No, France is not going to collapse under public debt

Sébastien Laye, Research Fellow at the Thomas More Institute

May 17, 2020 • Chronic •


The weight of France’s public debt will jump, with the crisis of great confinement. But the ECB’s massive buybacks ofEtat loansare a game changer, writes Sébastien Laye, Research Fellow at the Thomas More Institute, in his column for the magazine Capital.


It is understood that carrying a large public debt over the long term is undoubtedly a major weakness that obstructs a country’s long-term growth potential. Unable to reduce its public operating expenditure (60% of a public expenditure itself at a historic level of 56% of GDP) – while sacrificing at the height of the totality of investment – the French State had exceeded in 2019 a debt of more than 100% of GDP: due to the unprecedented decline in GDP this year and increased expenditure due to the crisis, this ratio is expected to soar to 115-120% of GDP at the end of the year. These thresholds are not new while Japan lives very well with a debt of more than 200% of GDP for decades and Italy less well with 130%: it will be noted that the first  State is completely sovereign with its sovereign currency and its own central bank (and therefore cannot technically default, with in addition a debt mostly held by its own central bank and domestic agents). There is no need to revisit Italy’s situation in the European construction.

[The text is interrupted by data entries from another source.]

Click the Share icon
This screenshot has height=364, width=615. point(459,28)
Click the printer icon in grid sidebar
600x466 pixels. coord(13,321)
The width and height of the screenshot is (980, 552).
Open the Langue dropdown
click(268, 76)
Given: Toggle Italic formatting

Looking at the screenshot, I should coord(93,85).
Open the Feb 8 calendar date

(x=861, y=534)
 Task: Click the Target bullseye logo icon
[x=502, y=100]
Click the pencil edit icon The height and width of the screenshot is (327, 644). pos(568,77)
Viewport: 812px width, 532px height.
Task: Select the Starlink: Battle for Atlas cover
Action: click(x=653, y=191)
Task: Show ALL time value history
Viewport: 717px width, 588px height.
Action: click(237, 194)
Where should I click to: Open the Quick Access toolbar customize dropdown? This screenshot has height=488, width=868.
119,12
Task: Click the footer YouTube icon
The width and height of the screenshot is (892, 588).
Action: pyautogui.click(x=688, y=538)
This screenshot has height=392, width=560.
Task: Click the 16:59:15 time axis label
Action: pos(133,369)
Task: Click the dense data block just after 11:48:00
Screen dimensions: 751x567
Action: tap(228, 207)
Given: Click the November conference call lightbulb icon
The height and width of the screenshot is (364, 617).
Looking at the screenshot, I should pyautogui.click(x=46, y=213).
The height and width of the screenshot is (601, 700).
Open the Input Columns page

It should be noted that our debt is expressed in the form of a ratio, which no longer means much with the expected large changes in GDP (current collapse and then rebound, one day or another): at 2415 billion at the beginning of 2019, it will swell while our GDP collapses. But it would be enough to regain our GDP at the beginning of the year to, for example, post a rate of 108%, or grow by two percent a few years to quickly recover below 100%, even assuming that we are unable to improve deficits (i.e. to reduce public spending): a combination of correct growth and lower operating expenditure of the State would be enough to control the issue of debt.

On theother hand, a State is not an economic agent likeany other: when its accounts are unbalanced, it is not possible as a household to simply reduce its consumption in order to quickly balance its accounts. The decrease in its expenditure is also the decline in the incomes of other economic agents, and therefore of its revenues. The main focus is therefore on a high level of growth and on the sustainability of debt, i.e. the burden of interest. At this level, there is little concern since low rates and the absence of inflation are rather there to last for the next five years.

Finally, our debt has changed in nature since the quantitative easing  policies launched in Europe by the ECB in 2015 and which continue: while technically public debt is still issued on the bond markets and central banks cannot buy these securities directly on issue, they have multiplied the purchases of existing debt to the point that today the Bank of France, on behalf of the ECB, holds 30% of the French public debt. After the  Covidcrisis, it will be close to 40%. However, when a central bank holds these debt securities on its balance sheet, assuming that it will never put them back on the market, there is a monetization of the debt: the debt  is replaced by money, by monetary creation. It is no longer really a debt that will be due, we are close to the effect of a debt cancellation. It can thus be said that the « debt » that is traded on the markets of the French State, is rather around 80% of GDP.

Of course, it is never a good sign of not being able to reduce its debt-to-GDP ratio, but it is not the cataclysm that some are promising us.